The Minister of Power, Works and Housing, Babatunde Fashola, has disclosed that the present administration of President Muhammadu Buhari inherited road contractual liabilities worth N1.5trillion from previous administrations.
Fashola in a statement by his Special Adviser on Communications, Hakeem Bello, said the ministry inherited 206 roads that were not budgeted for or poorly funded, adding that it had now designed a blueprint consisting of identifying and prioritising heavy traffic bearing roads for conveying essential goods and services across the country.
In a statement, he said, “We have to build roads that evacuate our sea and airports; roads that drive our energy for now; roads that go to the tank farms to evacuate fuel from the South to the North and roads that sustain us and bring in our feed stock, cattle, vegetables and livestock from the North down to the South.
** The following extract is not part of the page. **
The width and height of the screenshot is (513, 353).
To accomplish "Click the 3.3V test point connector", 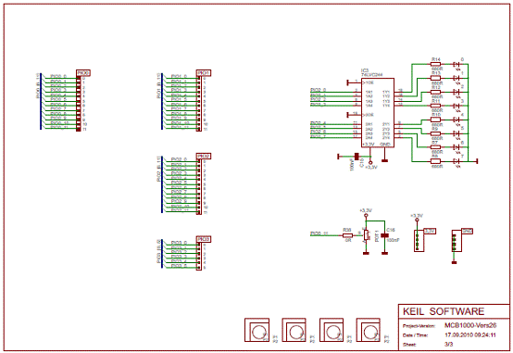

“And that is why you see us building from Lagos to Ibadan, to Ilorin, to Jebba to link all the way to Kaduna and Kano and go on up North. And we are doing the same thing trying to connect River Benue through the Loko-Oweto Bridge and the Second Niger Bridge; Kano-Kaduna and Kano-Maiduguri. Those are the choices we have made because this is a period of hard choices, trying to do more with less.”
Fashola added, “Those are the choices that we have made; they are not esoteric choices, they are simple and rational choices. All the roads we are working on had been awarded before I got into office by the previous administration – over 206 roads.
The minister also said Nigeria lost more than 3,000 megawatts of electricity to the activities of vandals in the last six months.